Friday, June 27, 2008

Review: Alejandro Escovedo – Real Animal

Full Disclosure: I have been evangelizing about Alejandro Escovedo since my brief stint in Austin, TX in 1990. I could write thousands of words chronicling Alejandro’s storied career, but you can find all that on his site or Wikipedia. I’ll just say that Alejandro has been an important, though little-known force in the underground music since the early 70’s. Along the way he has written some of the most compelling music to come out of America in last 30 years. In my opinion he is the most underrated singer/songwriter working today.

Now that we have that out of the way, on to Real Animal which was released on June 24th. Alejandro has always mined his personal life for songwriting material. Real Animal takes his narrative prowess to new level, laying out the blueprint of a life driven by music. And like the best songs often do, these paint such vivid pictures that the album plays like a movie in your head. A movie with the best soundtrack you’ve ever heard.

In Chelsea Hotel 78, a young punker stands on the sidewalk watching his friend Sid be carried off in cuffs for murder, while crunching guitars fight with swirling strings beneath.
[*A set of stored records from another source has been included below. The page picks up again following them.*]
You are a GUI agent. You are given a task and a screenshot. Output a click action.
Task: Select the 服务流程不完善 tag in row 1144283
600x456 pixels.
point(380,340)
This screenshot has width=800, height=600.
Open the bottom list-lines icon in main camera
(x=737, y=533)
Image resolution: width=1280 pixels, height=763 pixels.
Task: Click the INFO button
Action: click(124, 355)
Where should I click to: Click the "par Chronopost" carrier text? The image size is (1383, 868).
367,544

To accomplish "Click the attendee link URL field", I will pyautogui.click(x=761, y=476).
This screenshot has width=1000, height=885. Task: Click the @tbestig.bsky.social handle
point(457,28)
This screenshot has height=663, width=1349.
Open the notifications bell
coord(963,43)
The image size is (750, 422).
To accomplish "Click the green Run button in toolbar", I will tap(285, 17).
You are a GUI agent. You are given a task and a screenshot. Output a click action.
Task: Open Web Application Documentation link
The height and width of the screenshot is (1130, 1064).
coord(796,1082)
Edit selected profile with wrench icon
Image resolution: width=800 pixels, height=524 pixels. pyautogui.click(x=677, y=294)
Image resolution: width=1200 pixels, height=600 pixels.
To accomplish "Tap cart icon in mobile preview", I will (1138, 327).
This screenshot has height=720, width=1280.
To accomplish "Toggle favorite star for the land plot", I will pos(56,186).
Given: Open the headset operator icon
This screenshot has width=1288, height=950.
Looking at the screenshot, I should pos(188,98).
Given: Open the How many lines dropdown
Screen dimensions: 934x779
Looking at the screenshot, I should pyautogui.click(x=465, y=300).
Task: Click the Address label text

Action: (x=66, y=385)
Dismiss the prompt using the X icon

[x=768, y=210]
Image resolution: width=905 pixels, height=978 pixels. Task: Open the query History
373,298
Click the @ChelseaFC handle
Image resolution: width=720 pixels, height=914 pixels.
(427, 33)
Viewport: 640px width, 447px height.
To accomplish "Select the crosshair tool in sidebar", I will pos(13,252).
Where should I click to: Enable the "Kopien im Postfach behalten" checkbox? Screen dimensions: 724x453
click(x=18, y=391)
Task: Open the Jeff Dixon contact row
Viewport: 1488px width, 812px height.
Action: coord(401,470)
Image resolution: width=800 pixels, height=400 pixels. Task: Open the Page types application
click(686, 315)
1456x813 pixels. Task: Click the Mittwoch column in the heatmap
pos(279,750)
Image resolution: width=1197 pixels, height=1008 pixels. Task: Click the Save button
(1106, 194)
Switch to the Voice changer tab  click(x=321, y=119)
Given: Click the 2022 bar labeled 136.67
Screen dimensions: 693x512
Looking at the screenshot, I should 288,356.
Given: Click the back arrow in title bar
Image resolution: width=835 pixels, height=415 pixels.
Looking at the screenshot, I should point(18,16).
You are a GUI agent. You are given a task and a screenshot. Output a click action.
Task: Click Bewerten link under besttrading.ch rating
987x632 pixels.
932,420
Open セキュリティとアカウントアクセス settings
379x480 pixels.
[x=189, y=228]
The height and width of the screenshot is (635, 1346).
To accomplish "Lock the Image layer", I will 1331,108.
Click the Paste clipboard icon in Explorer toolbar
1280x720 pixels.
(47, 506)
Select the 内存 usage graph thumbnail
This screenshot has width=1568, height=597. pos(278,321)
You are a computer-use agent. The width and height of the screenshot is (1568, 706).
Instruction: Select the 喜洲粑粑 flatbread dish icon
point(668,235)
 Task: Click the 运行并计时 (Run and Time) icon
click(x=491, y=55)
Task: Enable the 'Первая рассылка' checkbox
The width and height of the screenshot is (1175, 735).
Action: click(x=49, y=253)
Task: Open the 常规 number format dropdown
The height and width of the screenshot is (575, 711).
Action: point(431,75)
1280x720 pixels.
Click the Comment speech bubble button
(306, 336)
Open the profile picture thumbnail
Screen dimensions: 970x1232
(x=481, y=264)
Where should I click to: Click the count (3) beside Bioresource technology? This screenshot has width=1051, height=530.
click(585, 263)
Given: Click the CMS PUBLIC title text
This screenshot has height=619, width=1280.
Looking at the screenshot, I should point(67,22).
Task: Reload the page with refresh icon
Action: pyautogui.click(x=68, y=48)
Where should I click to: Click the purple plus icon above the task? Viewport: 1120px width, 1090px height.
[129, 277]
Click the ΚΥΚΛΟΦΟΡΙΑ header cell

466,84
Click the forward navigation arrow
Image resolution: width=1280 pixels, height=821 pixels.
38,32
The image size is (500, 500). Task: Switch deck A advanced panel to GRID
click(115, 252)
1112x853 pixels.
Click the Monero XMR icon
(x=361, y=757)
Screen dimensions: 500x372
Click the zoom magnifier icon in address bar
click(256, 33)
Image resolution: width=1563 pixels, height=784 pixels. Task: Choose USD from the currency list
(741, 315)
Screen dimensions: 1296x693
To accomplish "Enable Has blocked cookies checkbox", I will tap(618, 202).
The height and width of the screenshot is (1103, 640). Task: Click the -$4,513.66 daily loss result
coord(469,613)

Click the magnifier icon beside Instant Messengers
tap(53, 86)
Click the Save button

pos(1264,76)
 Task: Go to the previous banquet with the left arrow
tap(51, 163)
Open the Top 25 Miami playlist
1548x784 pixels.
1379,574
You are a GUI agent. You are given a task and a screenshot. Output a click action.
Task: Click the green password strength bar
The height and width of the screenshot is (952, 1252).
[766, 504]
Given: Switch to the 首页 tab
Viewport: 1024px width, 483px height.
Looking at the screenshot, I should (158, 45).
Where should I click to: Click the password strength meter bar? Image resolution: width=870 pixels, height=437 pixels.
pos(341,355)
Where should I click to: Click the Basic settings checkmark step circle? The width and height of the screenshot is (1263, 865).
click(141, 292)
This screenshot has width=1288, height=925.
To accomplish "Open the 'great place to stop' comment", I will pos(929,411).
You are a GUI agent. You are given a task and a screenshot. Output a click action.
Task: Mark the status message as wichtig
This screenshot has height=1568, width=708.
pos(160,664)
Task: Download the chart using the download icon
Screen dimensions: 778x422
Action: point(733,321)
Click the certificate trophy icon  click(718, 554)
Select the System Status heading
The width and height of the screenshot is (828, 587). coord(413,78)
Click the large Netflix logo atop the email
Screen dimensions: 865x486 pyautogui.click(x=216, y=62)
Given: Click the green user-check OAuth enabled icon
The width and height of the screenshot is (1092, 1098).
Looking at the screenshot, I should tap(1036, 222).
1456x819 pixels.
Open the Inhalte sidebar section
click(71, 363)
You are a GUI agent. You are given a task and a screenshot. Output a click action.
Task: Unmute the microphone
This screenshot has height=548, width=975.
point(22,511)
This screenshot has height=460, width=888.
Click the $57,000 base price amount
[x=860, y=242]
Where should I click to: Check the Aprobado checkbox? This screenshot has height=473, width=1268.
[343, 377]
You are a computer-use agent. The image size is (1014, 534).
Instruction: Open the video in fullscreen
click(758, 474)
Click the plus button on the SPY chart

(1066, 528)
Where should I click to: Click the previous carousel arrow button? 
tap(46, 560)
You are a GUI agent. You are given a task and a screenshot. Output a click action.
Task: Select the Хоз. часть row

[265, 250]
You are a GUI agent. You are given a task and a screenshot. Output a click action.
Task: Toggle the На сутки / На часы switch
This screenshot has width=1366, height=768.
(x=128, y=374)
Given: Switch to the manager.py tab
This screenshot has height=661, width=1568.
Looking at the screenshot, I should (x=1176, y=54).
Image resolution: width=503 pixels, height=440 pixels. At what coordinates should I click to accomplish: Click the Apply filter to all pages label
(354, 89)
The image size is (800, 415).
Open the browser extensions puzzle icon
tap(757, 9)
The “five feet four, trailer park kid” who stars in Real as Animal (a tribute to Alejandro’s beloved Iggy Pop) kicks “like a mule, twist like a tree” to a pummeling four-on-the-floor garage band beat. While the old man in the closer Slow Down takes his lover on a tour of his childhood home to the sweet strains of slide guitar and plucked cello. He tries to show her the beauty he
once found there, to show her why he loved this place so much. But in the end all he really has is this sage advice “Slow down, slow down/Yeah, it’s too fast/To love in this moment/Got to let go of the past.”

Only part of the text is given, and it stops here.